I mentioned two creepy hand poems a few months back, Charles Simic’s “Bestiary for the Fingers of My Right Hand” and John Keats’ “This living hand…,” the latter especially a great Halloween poem, with the gothic cinematic dead hand gesturing toward the living at the end, which got me thinking about body part poems, and Halloween has me thinking about Frankenstein’s monster in all its various incarnations, which got me wondering what a Frankensteined “body of poetry” would look like…

The “Eyes:” from William Matthews: “Light bored / into his eyes but where did it go?  / Into a sea of phosphenes, / along the wet fuse of some dead  / nerve, it hid everywhere and couldn’t / be found.”

Just below the eyes, the nose, placed smack in the middle, and hard to take seriously even if you’re not talking about a stitched-together monster. But even so you should “Be Glad Your Nose is On Your Face” like Jack Prelutsky says, for “Imagine if your precious nose / were sandwiched in between your toes, / that clearly would not be a treat, / for you’d be forced to smell your feet.”

Finishing out the face, the mouth. “What my lips have kissed, and where and why” can be hard to keep track of, says Edna St. Vincent Millay, perhaps because between the lips “The Tongue Is,” and according to Yusef Komunyakaa the tongue is “Xeroxed on brainmatter” and “It starts like the slow knocking / in a radiator’s rusty belly.”

→ Stated problem 1
Rewrite the records from the line containing "Image resolution: width=600" through the end of the records, replacing "How do I perform" with "How can I perform" and leaving everything else unchanged.
→ Stated problem 2
Extend the essay on body-part poems from the point where it stops.
The records that follow have no connection to the text on body-part poems.

→ Source records
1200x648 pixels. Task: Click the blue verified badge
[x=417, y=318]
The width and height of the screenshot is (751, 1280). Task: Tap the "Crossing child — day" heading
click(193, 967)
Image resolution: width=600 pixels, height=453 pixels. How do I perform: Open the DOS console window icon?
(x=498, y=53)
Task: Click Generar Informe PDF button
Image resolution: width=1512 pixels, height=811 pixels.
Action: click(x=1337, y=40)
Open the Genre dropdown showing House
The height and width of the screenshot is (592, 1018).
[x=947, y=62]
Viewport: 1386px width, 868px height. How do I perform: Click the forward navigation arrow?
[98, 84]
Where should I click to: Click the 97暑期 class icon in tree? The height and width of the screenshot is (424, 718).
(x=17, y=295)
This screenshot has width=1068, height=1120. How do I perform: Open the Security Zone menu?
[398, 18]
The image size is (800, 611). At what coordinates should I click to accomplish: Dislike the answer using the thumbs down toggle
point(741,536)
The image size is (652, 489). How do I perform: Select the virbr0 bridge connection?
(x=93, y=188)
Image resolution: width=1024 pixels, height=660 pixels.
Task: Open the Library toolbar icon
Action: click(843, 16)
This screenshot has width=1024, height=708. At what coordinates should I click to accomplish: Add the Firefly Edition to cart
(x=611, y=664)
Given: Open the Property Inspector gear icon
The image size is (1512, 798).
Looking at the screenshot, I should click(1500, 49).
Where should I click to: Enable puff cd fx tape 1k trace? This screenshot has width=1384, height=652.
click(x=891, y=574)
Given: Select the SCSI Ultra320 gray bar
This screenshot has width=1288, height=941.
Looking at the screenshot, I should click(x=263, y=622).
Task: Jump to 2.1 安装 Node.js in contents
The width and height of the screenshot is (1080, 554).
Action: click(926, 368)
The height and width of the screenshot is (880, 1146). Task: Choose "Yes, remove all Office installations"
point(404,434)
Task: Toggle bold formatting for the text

→ Task output 1
Image resolution: width=600 pixels, height=453 pixels. How can I perform: Open the DOS console window icon?
(x=498, y=53)
Task: Click Generar Informe PDF button
Image resolution: width=1512 pixels, height=811 pixels.
Action: click(x=1337, y=40)
Open the Genre dropdown showing House
The height and width of the screenshot is (592, 1018).
[x=947, y=62]
Viewport: 1386px width, 868px height. How can I perform: Click the forward navigation arrow?
[98, 84]
Where should I click to: Click the 97暑期 class icon in tree? The height and width of the screenshot is (424, 718).
(x=17, y=295)
This screenshot has width=1068, height=1120. How can I perform: Open the Security Zone menu?
[398, 18]
The image size is (800, 611). At what coordinates should I click to accomplish: Dislike the answer using the thumbs down toggle
point(741,536)
The image size is (652, 489). How can I perform: Select the virbr0 bridge connection?
(x=93, y=188)
Image resolution: width=1024 pixels, height=660 pixels.
Task: Open the Library toolbar icon
Action: click(843, 16)
This screenshot has width=1024, height=708. At what coordinates should I click to accomplish: Add the Firefly Edition to cart
(x=611, y=664)
Given: Open the Property Inspector gear icon
The image size is (1512, 798).
Looking at the screenshot, I should click(1500, 49).
Where should I click to: Enable puff cd fx tape 1k trace? This screenshot has width=1384, height=652.
click(x=891, y=574)
Given: Select the SCSI Ultra320 gray bar
This screenshot has width=1288, height=941.
Looking at the screenshot, I should click(x=263, y=622).
Task: Jump to 2.1 安装 Node.js in contents
The width and height of the screenshot is (1080, 554).
Action: click(926, 368)
The height and width of the screenshot is (880, 1146). Task: Choose "Yes, remove all Office installations"
point(404,434)
Task: Toggle bold formatting for the text

→ Task output 2
Around to the side, ears, which remain what they are, and capable of listening, in Carolyn Forche’s vivid political poem “The Colonel,” whether or not they remain attached to the body they came from. For a head of hair let’s use the mother’s hair from Sandra Cisneros’ The House on Mango Street, “like little rosettes, like little candy circles all curly and pretty because she pinned it in pincurls all day, sweet to put your nose into when she is holding you, holding you and you feel safe, is the warm smell of bread before you bake it, is the smell when she makes room for you on her side of the bed still warm with her skin, and you sleep near her, the rain outside falling and Papa snoring.”

Leading down to the aforementioned hands, Carl Sandburg’s “White Shoulders,” and the “Low laughter / Shaken slow / From your white shoulders.” From there, down Charles Bukowski’s arms on which drunken ants are crawling (which you can find in The Days Run Away Like Wild Horses Over the Hills. Who was it who said, at a poetry reading somewhere, that everyone should have a book of Bukowski on their shelf but it doesn’t matter which one?). Those hands, the right from Simic and the left from Keats, when they’re not busy gesturing at you from the grave or seeing their thumbs go off to hunt alone with wolves, can make shadow animals, which as Marianne Boruch says in “The Book of Hand Shadows,” “All take two hands, even the sheep  / whose mouth is a lever for nothing, neither / grass nor complaint.”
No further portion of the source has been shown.